韓国の地上放送局大手MBCでは,労働組合が社長の退陣などを求めてストライキを続けているが,会社側が関係者の解雇など強硬な対応を崩さない中で,野党をはじめ政界にも経営陣への批判が高まっている。

このストライキは,現政権から送り込まれた社長の下で報道内容が政権寄りになったとして,記者とカメラマン,それにディレクターの大多数が参加して2012年1月から始まったもので,会社側は4月以降,ストを主導したとして労組の委員長や事務局長を相次いで解雇,現社長の下でストによる懲戒処分を受けた人数は,解雇8人を含む117人に達した。

こうした中,野党の民主統合党は6月18日,イ・へチャン(李海瓚)代表などが出席して,MBC本社前で「社長退陣国民署名運動本部発足式」を開催,この中でイ代表は,MBC社長が自ら退陣しないのであれば,党として全国規模で署名運動を展開し,国民の力で退陣に追い込むと宣言した。また,同じ日には与党セヌリ党の一部の議員も,大統領に近い人物が放送局の社長に天下りするのを防ぐことなどを盛り込んだ法律の改正案を国会に提出,現在の経営陣への批判は党派を超えた広がりを見せつつある。

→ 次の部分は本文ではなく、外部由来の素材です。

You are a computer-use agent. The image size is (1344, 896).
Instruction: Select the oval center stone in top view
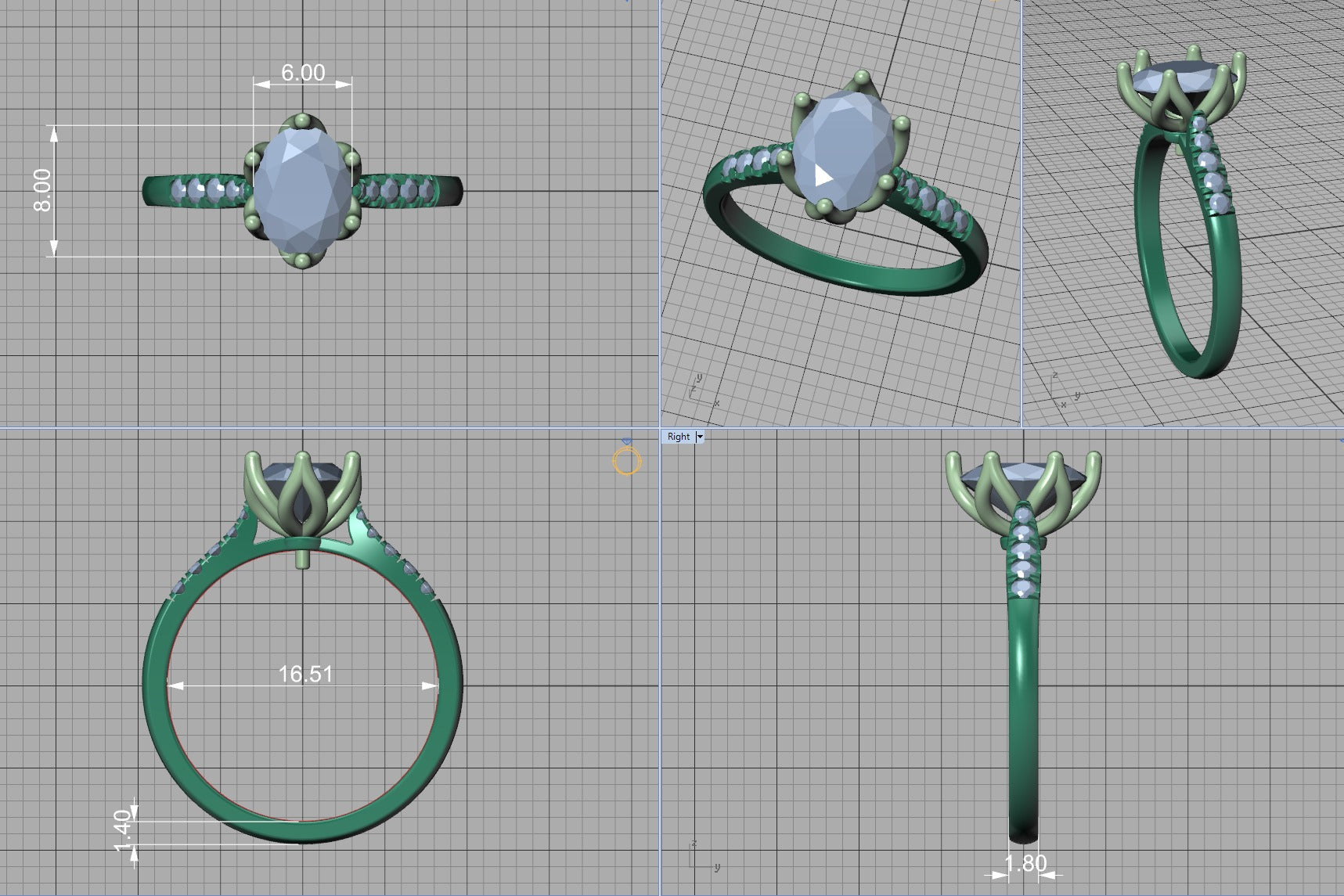click(302, 192)
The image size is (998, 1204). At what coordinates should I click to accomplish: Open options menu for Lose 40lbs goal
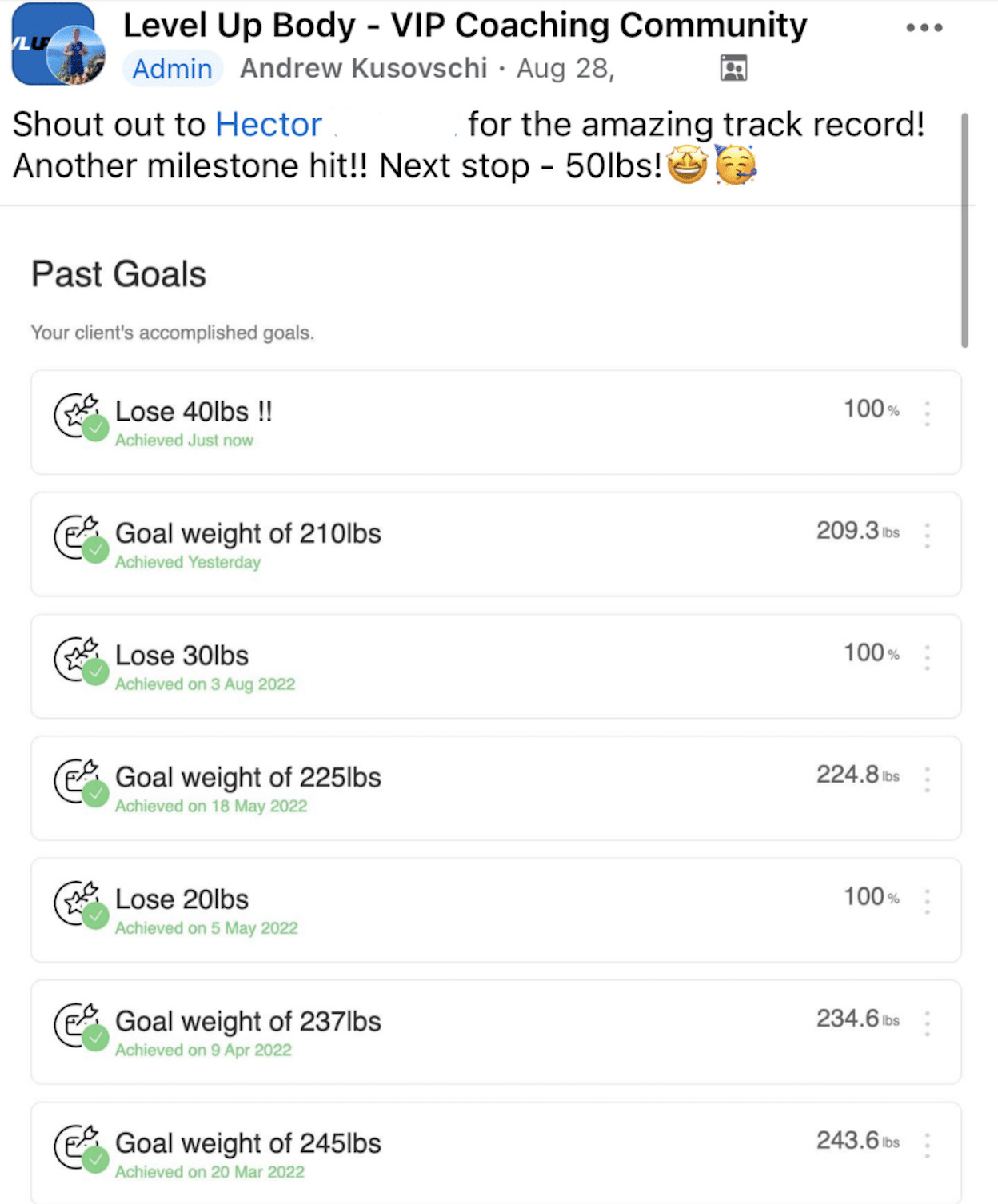click(928, 413)
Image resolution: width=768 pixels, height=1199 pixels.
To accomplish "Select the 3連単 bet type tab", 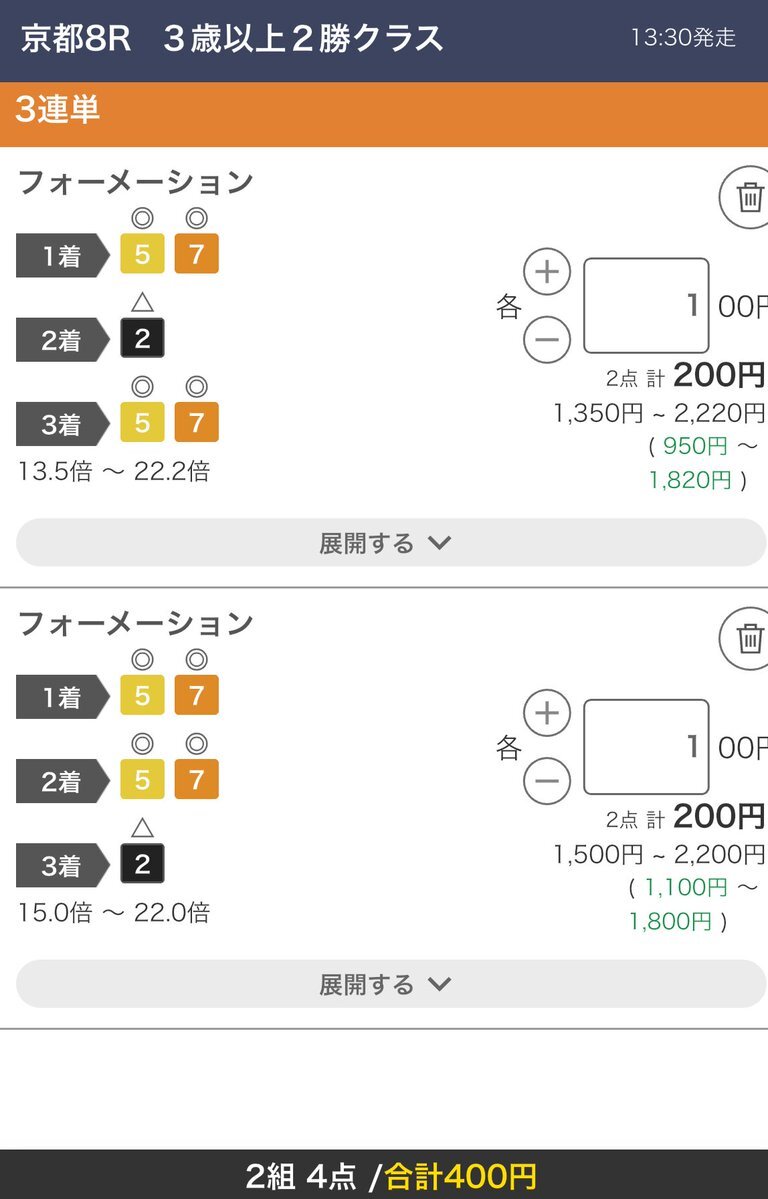I will (x=58, y=110).
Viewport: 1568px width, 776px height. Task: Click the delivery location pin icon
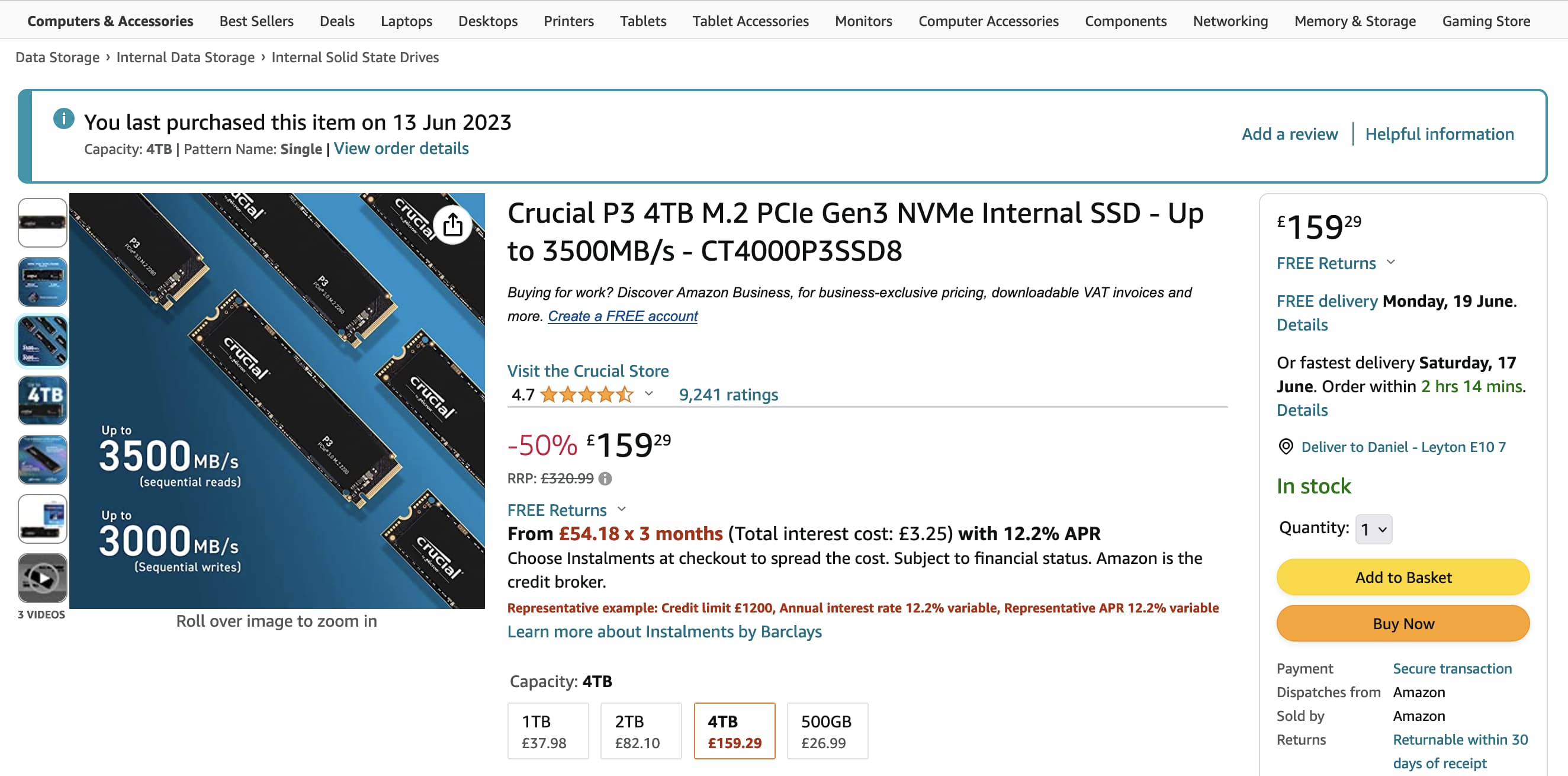1286,447
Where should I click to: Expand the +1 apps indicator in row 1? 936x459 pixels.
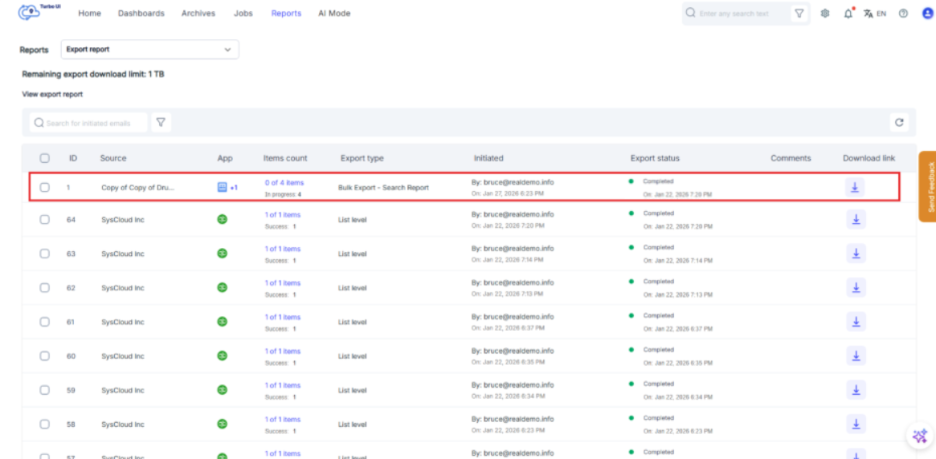pos(234,187)
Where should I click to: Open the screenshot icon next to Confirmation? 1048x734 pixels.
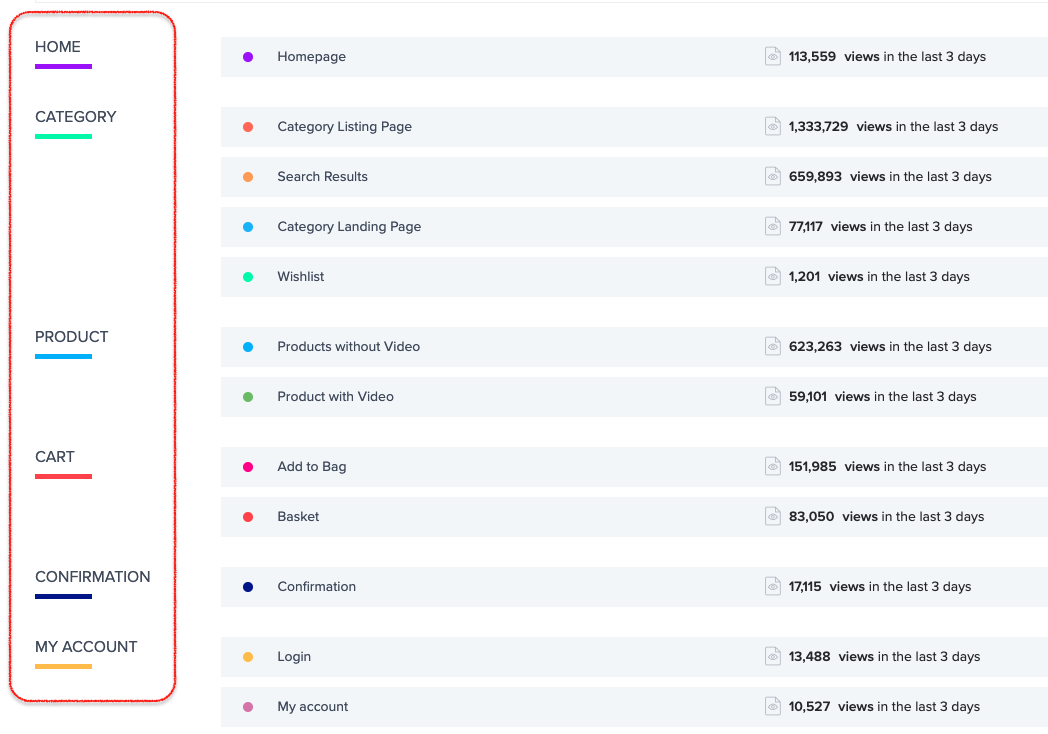coord(772,586)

6月末時点でストライキ突入から153日となるMBCの事態をこれ以上傍観できないとの考えが広がっている上,8月にはMBCの大株主で社長選任の権限を持つ放送文化振興会の理事が任期満了となることから,MBCの社長が「天下り」で選出される問題をこの機会に解決すべきとの考えが与野党の共通認識となりつつあることが,一連の批判の背景にあると指摘されている。